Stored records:

▼

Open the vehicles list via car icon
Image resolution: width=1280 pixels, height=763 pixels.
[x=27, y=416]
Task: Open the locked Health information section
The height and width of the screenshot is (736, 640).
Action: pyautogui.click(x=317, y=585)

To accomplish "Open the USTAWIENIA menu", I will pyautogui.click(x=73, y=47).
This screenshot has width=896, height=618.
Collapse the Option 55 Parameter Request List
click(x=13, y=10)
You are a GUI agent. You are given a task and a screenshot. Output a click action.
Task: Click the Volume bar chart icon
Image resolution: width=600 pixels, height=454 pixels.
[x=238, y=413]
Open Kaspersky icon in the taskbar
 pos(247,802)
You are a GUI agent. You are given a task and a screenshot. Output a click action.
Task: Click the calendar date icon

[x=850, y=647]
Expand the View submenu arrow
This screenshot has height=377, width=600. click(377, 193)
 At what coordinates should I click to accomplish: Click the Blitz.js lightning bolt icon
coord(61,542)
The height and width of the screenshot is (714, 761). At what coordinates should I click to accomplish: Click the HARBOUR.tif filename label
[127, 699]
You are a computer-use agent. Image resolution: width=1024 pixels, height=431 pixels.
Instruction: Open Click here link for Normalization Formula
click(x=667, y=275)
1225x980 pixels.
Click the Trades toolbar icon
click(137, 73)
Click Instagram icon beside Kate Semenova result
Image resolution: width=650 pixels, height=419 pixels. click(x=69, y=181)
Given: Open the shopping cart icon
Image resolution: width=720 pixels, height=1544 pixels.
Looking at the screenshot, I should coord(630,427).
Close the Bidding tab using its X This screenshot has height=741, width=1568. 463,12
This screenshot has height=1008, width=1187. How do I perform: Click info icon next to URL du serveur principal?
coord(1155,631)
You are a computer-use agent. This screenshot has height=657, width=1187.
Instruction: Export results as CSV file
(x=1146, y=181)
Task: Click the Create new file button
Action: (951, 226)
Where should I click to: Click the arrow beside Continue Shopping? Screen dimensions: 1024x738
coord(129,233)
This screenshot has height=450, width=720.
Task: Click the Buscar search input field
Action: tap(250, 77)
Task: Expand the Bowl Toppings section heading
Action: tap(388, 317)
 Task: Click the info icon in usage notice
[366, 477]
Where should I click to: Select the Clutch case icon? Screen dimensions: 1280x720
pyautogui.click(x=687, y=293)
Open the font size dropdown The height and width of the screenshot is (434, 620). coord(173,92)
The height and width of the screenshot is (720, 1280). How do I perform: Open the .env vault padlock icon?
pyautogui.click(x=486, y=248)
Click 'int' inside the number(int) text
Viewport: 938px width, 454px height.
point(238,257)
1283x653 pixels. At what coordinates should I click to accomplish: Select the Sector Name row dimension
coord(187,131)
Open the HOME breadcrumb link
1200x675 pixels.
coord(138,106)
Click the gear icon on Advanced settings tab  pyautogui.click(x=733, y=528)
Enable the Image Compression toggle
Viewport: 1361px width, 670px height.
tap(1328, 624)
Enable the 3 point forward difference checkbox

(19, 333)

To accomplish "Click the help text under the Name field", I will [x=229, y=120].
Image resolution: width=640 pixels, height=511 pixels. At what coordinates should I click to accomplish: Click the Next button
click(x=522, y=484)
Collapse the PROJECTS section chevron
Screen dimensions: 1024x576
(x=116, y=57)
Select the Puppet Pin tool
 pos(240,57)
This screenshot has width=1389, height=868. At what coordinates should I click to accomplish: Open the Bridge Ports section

▲

Action item: Please reproduce exactly the lines from the first one of the records above through the line containing "You are a computer-use agent. Image", both included, and nothing else.

Result below:
Open the vehicles list via car icon
Image resolution: width=1280 pixels, height=763 pixels.
[x=27, y=416]
Task: Open the locked Health information section
The height and width of the screenshot is (736, 640).
Action: pyautogui.click(x=317, y=585)

To accomplish "Open the USTAWIENIA menu", I will pyautogui.click(x=73, y=47).
This screenshot has width=896, height=618.
Collapse the Option 55 Parameter Request List
click(x=13, y=10)
You are a GUI agent. You are given a task and a screenshot. Output a click action.
Task: Click the Volume bar chart icon
Image resolution: width=600 pixels, height=454 pixels.
[x=238, y=413]
Open Kaspersky icon in the taskbar
 pos(247,802)
You are a GUI agent. You are given a task and a screenshot. Output a click action.
Task: Click the calendar date icon

[x=850, y=647]
Expand the View submenu arrow
This screenshot has height=377, width=600. click(377, 193)
 At what coordinates should I click to accomplish: Click the Blitz.js lightning bolt icon
coord(61,542)
The height and width of the screenshot is (714, 761). At what coordinates should I click to accomplish: Click the HARBOUR.tif filename label
[127, 699]
You are a computer-use agent. Image resolution: width=1024 pixels, height=431 pixels.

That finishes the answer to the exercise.